Sadece enflasyonu dikkate aldığımızda ise faizleri düşürmek değil belki de yükseltmek gereği karşımıza çıkıyor. Faizdeki yükseliş iç talebi kısıp, baş kaldırma eğilimi gösteren enflasyonu hedeflenen düzeye doğru çekebilir. Fakat faizdeki yükseliş ile kısılacak iç talep enflasyonu düşürmenin yanında büyümenin daha da yavaşlaması ve ekonominin durgunluğa girmesi sonucunu da verebilir. İşsizlik sorununun bu kadar ağırlaştığı bir dönemde Merkez Bankası’nın bu ihtimali göz ardı etmesi de pek olası değil.

Kararın riski büyük
Kısacası, eğer mart ayı enflasyonu ve şubat ayı sanayi üretimi verileri olumsuz çıkarsa, yeni başkan daha koltuğuna oturur oturmaz “Aşağı tükürsen sakal, yukarı tükürsen bıyık” durumuyla karşı karşıya kalacak.
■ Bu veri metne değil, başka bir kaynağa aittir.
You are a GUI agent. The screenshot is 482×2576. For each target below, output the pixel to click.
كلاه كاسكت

Enine boyuna düşünüp vereceği faiz kararı sonrasında ise büyük bir risk üstlenecek. Enflasyondaki yükselişin geçici olduğuna karar verip faiz indirimine devam derse, yıl sonunda beklentisi gerçekleşmezse bir eleştiri sağanağıyla karşılaşacak. Enflasyona daha fazla önem verip faizleri yükseltmeye karar vermesi halinde ise daha ilk yılında ekonomiyi durgunluğa sokan ve işsizliği patlatan başkan olarak anılma riskini göğüslemek zorunda kalacak.
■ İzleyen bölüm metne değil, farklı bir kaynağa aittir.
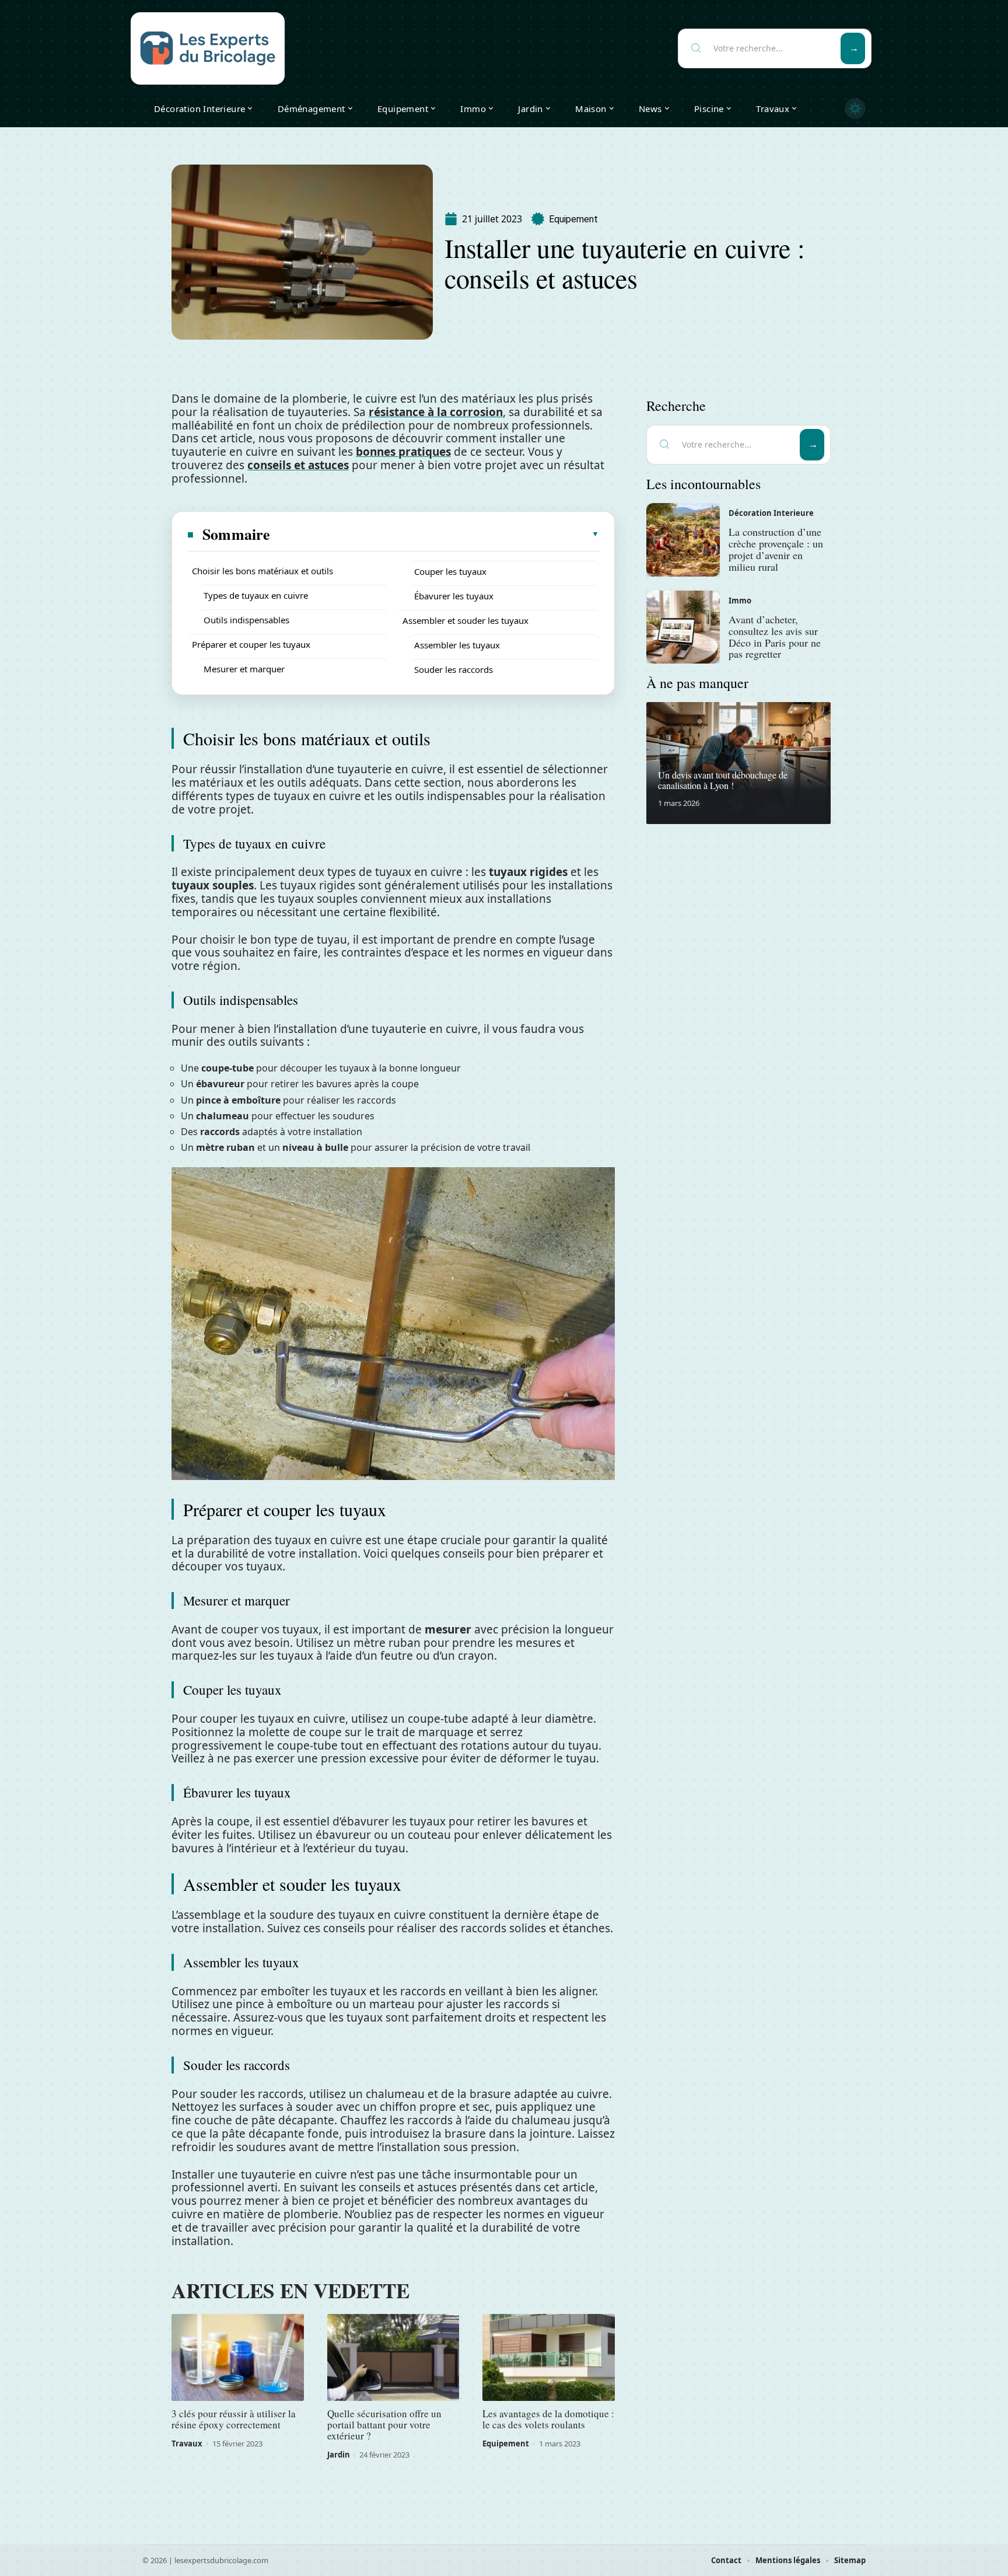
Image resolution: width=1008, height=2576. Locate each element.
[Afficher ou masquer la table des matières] (435, 534)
Yeni başkanın seçilme süreci uzarsa nisan ayındaki yüklü ajanda, halen vekil olarak bu makamda oturan Erdem Başçı’nın üzerine kalacak. Türkiye vekillerin ciddi kararlar almasına alışık bir ülke değil. Ülkemizde vekaleten bir görev üstlenenler genelde durumu idare edecek kararların ötesine geçmeye çekiniyor. Zaten kamuoyu da tersini pek makbul görmüyor. Başçı, göreve ilk geldiği günlerde alışılandan farklı bir vekil olduğunu gösterdi ama, özellikle de hükümetin kendisini asaleten bu göreve atamayı düşünmediğini öğrendikten sonra, bu tutumunu ne kadar sürdüreceği belirsizliğini koruyor.

ENFLASYONLA SAVAŞ İÇİN BAĞIMSIZLIK ŞART
hedSerdengeçti döneminde TCMB’nin öne çıkan niteliklerinden biri bağımsızlığı olmuştu. 2001’de kabul edilen yeni yasayla TCMB’nin artırılan bağımsızlığını, Serdengeçti uygulamada sonuna kadar kullanmıştı. Hükümetin zaman zaman ortaya çıkan kur ve faiz konusundaki baskılarına kulağını tıkamış ve işini doğru bildiği gibi yapmıştı.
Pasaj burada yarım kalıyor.